Hello, everyone.
I am working on the fission and flux distribution for a reactor core, my k-eff value seems to match with the benchmark file that I am following, however, the flux and fission distribution are way off from the reference value. Could anyone help me figure out the reason behind this?
Hi,
Are you normalising the tally results? As outlined in: 8. Specifying Tallies — OpenMC Documentation
Typically you need to add some form of heating tally which is used in this normalisation
Which tally should I use for estimating the heating? I can see quite a few suggestions like “heating”, “heating-local” and “Fission-q-recoverable”. It is getting pretty confusing.
Hi Pearl,
I tend to just use “heating-local” if just doing an eigenvalue calculation with no photons:
Total nuclear heating in units of eV per source particle assuming energy from secondary photons is deposited locally. Note that this score should only be used for incident neutrons. See Heating and Energy Deposition.
Then “heating” if using photon transport. I have not got any experience with “Fission-q-recoverable” if I am honest…

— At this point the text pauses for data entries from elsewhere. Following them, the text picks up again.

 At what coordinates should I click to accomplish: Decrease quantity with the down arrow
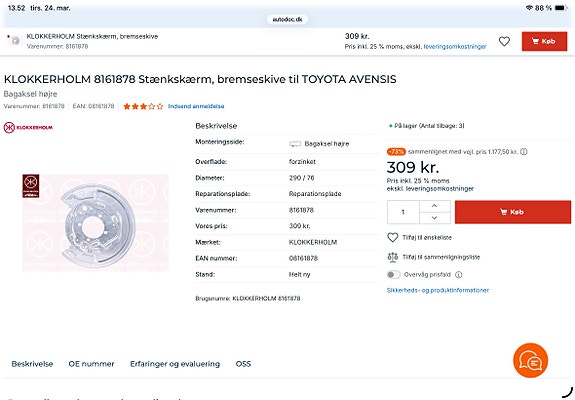tap(435, 218)
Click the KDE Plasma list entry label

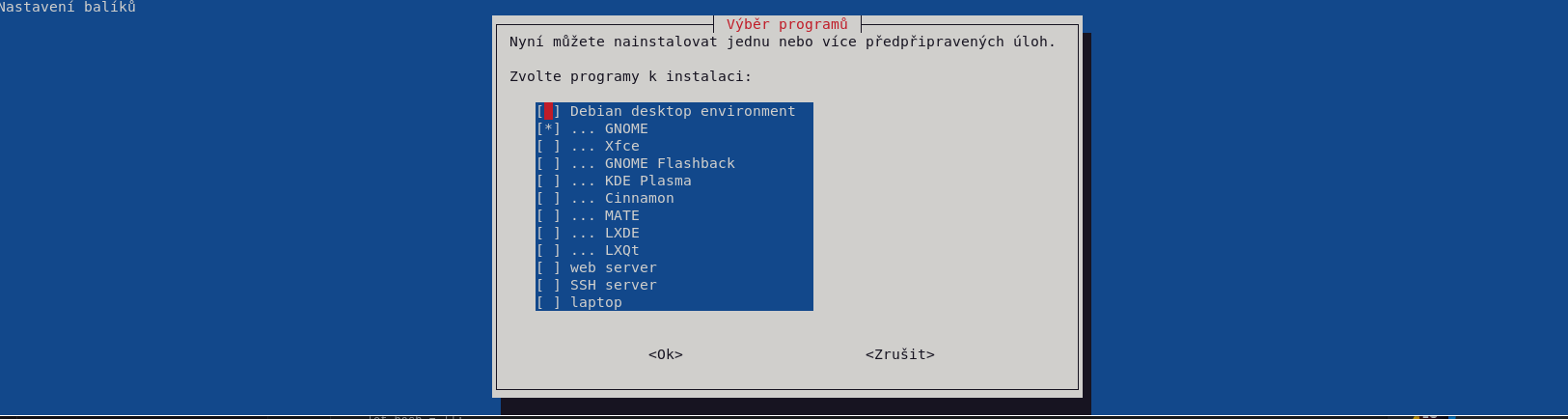(647, 181)
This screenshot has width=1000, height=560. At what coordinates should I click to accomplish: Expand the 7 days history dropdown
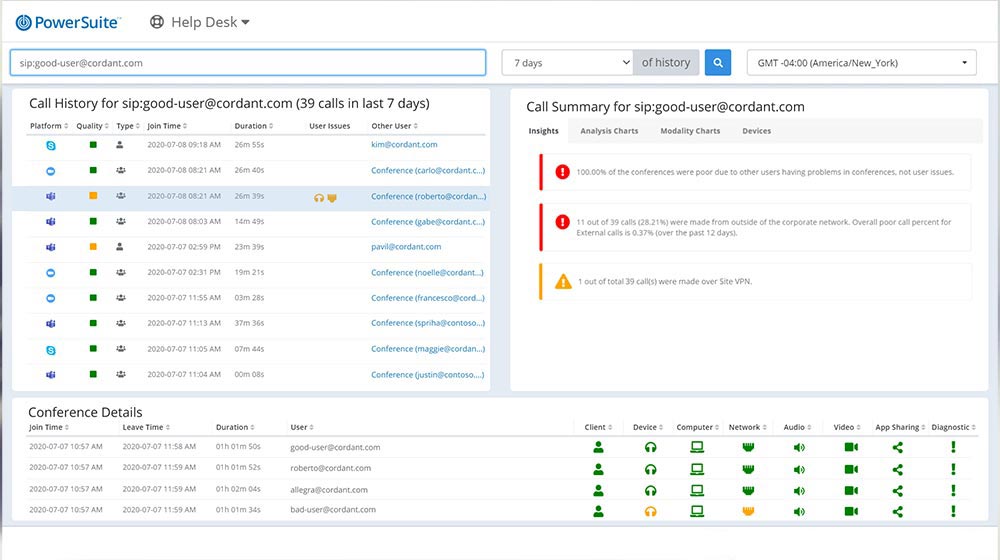click(567, 63)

Here is an example of how to use it (I am only showing the code including the heating tally)…
ref: 8. Specifying Tallies — OpenMC Documentation
heating = openmc.Tally(name="heating")
heating.scores = ["heating-local"]
with openmc.StatePoint(statepoint_file) as sp:
heating_tally = sp.get_tally(name="heating")

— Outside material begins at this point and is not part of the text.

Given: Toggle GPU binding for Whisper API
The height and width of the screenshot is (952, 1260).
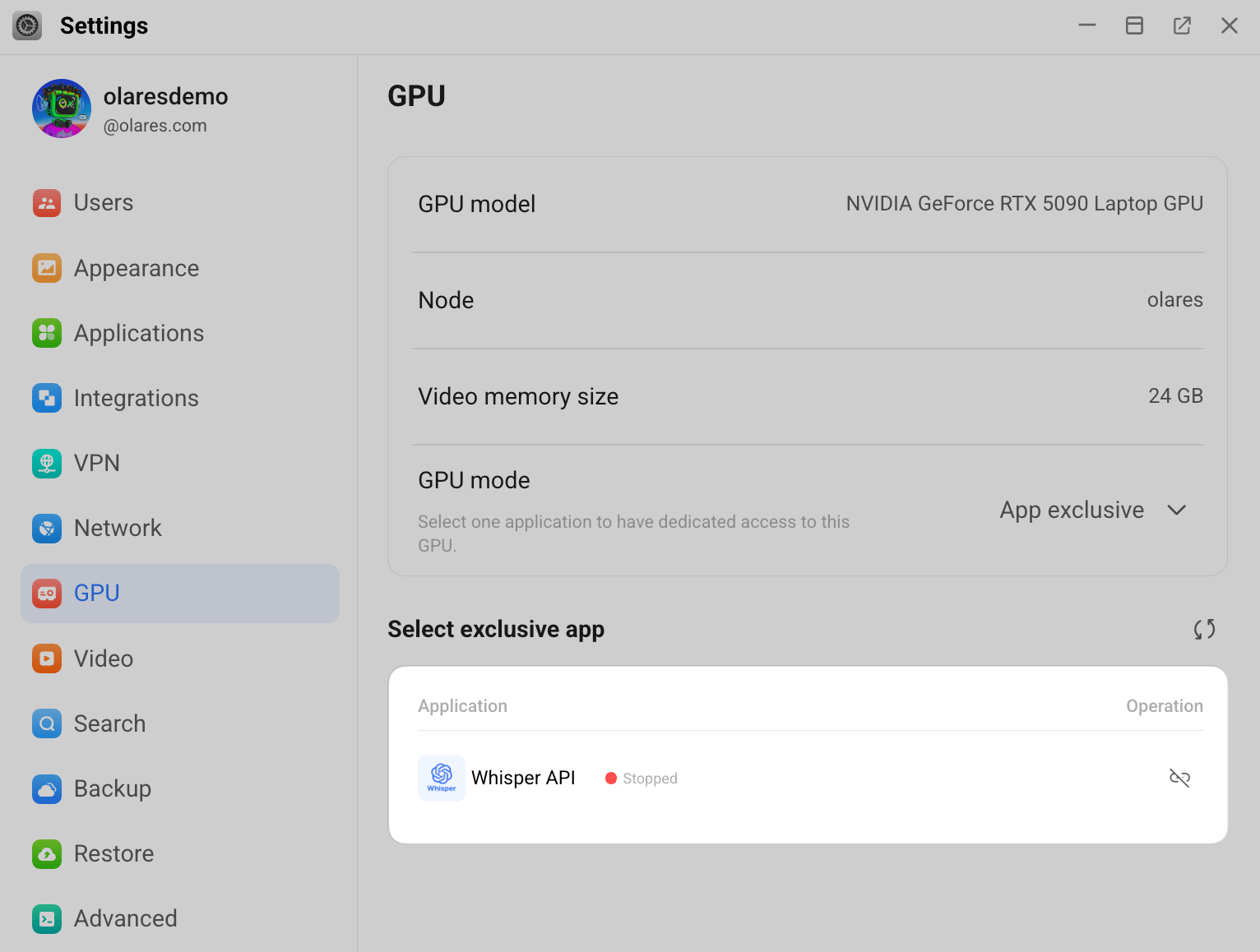Looking at the screenshot, I should (1179, 777).
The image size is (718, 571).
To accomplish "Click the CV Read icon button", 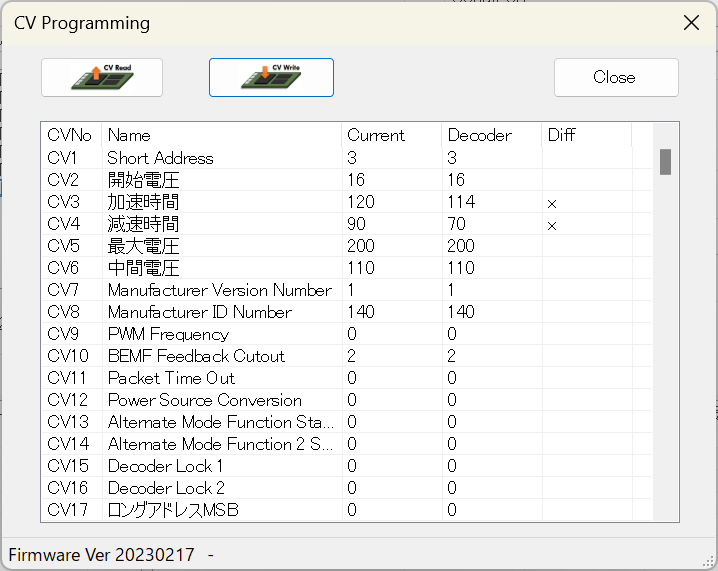I will [102, 78].
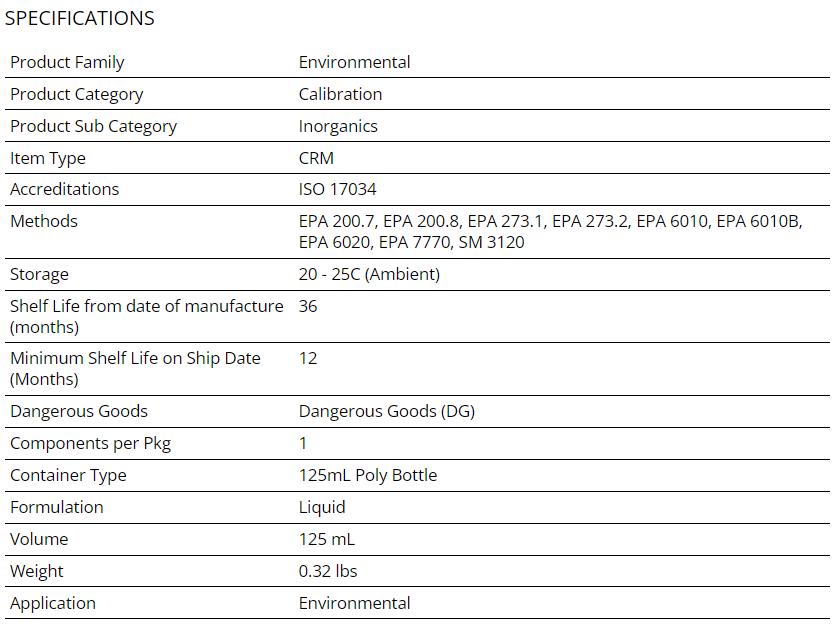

H = heating_tally.mean.ravel()[0] # Heating rate in [eV/source particle]
Then from here you can follow the normalisation as in the referenced link.
Thanks! Currently running the code for the heating tally, let’s hope the values match.
Thanks again for your help.
Fingers crossed! Just remember that fission rate and neutron flux are normalised slightly differently.
I think for neutron flux, I might need to divide the value by volume whereas for fission rate volume isn’t required.